Он взмахнул рукой, и из-под купола собора на них посыпались летучие мыши — огромные и крошечные, чёрные и тёмно-серые, почти неразличимые в ночной темноте, они с писком рассекали воздух, разворачивая кожистые крылья, скалили мелкие острые зубки, и их маленькие безобразные мордочки мелькали перед самыми лицами поражённых детей мушкетёров. Леон отбежал к ним, и они все вместе, пригибаясь и укрываясь плащами, пытались отразить внезапное нападение.
— Так вам нас не остановить! — Рауль кинулся вперёд, яростно рассекая полчища мышей шпагой, но те разлетались лишь для того, чтобы вновь собраться под сводом. Тогда граф поменял тактику — он начал отступать к лестнице, по-прежнему размахивая шпагой и привлекая внимание мышей к себе.
— Я отвлеку их! — крикнул он друзьям, и те бросились в образовавшийся просвет. На этот раз Анри и Жаклин удалось достигнуть Туссака, и они сошлись в поединке, но Изабелла де ла Шаллен, похоже, не ошибалась насчёт применения колдовских способностей в бою — шпага летала в руке чародея, ударяя то вправо, то влево, он с лёгкостью отбивал атаки супругов, скользил, уклонялся, и каменный пол звенел под его сапогами, издавая ритм какого-то неистового танца. Анжелика бросилась к фонарю, чтобы поднять его и осветить сцену схватки, но тот взорвался прямо перед ней, и она чудом успела откатиться в сторону, чтобы огонь не задел её.
— Проклятый колдун! — прорычал Леон, бросаясь к сестре. — Ты цела?
— Вроде да, — она схватилась за руку брата, быстро поднялась на ноги, заглянула ему за спину и неожиданно издала пронзительный крик.
— Рауль, осторожней! Нет!
Леон обернулся как раз вовремя, чтобы увидеть, как граф, загнанный мышами к самой лестнице, неловко покачивается и падает навзничь, крепко ударяясь затылком о ступеньки. Анри оглянулся на его вскрик, и это едва не стоило ему жизни: шпага Туссака глубоко вонзилась ему в правое бедро.

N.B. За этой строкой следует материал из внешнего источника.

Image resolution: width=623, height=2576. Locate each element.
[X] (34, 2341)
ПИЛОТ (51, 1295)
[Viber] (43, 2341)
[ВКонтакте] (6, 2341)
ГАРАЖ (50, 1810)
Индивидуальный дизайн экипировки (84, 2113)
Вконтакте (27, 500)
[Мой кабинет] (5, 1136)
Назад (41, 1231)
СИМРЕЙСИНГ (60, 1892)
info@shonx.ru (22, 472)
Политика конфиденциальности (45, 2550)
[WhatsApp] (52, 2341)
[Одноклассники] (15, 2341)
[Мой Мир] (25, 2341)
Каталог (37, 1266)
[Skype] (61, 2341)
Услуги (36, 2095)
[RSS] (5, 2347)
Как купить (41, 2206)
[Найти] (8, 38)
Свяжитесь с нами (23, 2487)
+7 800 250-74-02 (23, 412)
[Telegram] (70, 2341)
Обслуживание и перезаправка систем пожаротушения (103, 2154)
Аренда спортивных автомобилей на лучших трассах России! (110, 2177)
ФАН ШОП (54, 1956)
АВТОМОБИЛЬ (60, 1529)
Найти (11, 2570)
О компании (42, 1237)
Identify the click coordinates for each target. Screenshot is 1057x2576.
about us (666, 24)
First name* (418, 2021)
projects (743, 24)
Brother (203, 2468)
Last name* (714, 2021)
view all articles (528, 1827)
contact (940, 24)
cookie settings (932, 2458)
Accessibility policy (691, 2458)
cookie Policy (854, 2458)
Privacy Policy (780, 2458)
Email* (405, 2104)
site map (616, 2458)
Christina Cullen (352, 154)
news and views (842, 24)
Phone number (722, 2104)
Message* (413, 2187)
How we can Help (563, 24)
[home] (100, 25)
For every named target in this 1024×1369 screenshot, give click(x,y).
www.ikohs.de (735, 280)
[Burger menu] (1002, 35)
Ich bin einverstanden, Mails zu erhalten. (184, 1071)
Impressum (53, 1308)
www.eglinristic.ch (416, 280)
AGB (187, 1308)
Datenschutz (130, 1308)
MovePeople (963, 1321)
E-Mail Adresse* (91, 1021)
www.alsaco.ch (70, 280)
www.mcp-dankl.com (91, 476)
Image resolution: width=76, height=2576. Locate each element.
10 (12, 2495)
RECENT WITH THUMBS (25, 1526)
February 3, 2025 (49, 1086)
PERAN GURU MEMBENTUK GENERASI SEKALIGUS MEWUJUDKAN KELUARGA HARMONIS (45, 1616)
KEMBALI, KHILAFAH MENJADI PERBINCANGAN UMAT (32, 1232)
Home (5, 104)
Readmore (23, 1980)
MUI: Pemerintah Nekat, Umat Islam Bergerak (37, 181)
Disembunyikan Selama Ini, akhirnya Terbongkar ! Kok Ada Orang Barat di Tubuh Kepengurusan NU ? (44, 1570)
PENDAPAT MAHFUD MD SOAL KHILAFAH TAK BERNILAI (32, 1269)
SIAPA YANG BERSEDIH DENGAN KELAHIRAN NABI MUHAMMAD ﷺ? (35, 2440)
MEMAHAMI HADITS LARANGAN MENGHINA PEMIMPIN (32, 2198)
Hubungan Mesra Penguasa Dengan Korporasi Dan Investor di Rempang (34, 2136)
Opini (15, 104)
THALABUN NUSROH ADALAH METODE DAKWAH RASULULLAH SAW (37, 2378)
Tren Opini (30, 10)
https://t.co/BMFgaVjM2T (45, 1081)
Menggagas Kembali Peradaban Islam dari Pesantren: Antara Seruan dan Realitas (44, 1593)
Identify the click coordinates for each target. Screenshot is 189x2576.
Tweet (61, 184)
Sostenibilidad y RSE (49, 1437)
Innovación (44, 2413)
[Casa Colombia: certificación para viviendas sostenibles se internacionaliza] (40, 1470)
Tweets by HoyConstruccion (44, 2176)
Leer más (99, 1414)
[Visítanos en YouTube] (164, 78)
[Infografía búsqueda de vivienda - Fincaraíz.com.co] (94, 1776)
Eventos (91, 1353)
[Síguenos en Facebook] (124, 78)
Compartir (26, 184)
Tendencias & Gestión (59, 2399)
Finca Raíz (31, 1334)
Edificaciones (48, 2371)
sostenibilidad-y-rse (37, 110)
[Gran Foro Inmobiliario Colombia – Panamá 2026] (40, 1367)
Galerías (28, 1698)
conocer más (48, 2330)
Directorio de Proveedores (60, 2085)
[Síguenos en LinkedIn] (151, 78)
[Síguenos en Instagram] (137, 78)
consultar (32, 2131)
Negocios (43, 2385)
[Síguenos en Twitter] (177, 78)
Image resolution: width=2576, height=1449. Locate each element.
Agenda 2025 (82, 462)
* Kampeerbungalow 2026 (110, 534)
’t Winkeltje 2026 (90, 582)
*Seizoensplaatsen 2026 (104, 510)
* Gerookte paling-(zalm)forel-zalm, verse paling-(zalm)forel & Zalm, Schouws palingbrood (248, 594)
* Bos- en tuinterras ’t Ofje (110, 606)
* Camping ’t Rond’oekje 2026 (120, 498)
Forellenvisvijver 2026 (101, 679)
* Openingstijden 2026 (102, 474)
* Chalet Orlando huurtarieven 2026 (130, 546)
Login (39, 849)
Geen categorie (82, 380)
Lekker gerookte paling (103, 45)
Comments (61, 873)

— Проклятье! — только и успел вскрикнуть сын Арамиса перед тем, как упал, едва не сбив с ног Жаклин. Она, пользуясь минутной передышкой, возникшей из-за того, что их противнику тоже надо было перевести дух, бросилась оттаскивать мужа в безопасное место, Анжелика, прикрывая руками голову от летучих мышей, кинулась к лежащему неподвижно Раулю, а Леон, выхватив шпагу, ринулся на врага. Впрочем, его порыв длился недолго — ровно до того момента, как Туссак вскинул руки, и огонь из фонаря поднялся, будто живой, и налетел на Леона пышущей жаром волной, сжигающей всё на своём пути.
Леон рухнул на пол, больно ударившись о камень, но зато избежав ожогов. Где-то за его спиной причитала Анжелика, яростно ругалась Жаклин, а надо всем этим плыл раскатистый хохот Виктора Туссака. Приподняв голову, сын Портоса увидел, что по лицу колдуна бежит струйка крови из носа, не стирая, однако, его торжествующей ухмылки.
— Он теряет силы! — крикнул Леон, когда волна огня потухла, и над собором вновь стало темно. — У него кровь, он слабеет, вы видите?
— А вы догадливы, — Туссак засмеялся. — Но не волнуйтесь, чтобы убить вас всех, мне сил хватит! — он покрепче сжал шпагу правой рукой, в левой зажигая огненный шар.
— И не надейся! — Жаклин, полная ярости, встала рядом с Леоном, но в руках она сжимала не шпагу, а пистолет, нацеленный прямо в сердце их противнику. Капитан успел ощутить мимолётный прилив надежды, прежде чем Туссак небрежно взмахнул рукой, и оружие, вылетев из рук Жаклин, описало изящный кульбит в воздухе и скрылось в темноте ночи.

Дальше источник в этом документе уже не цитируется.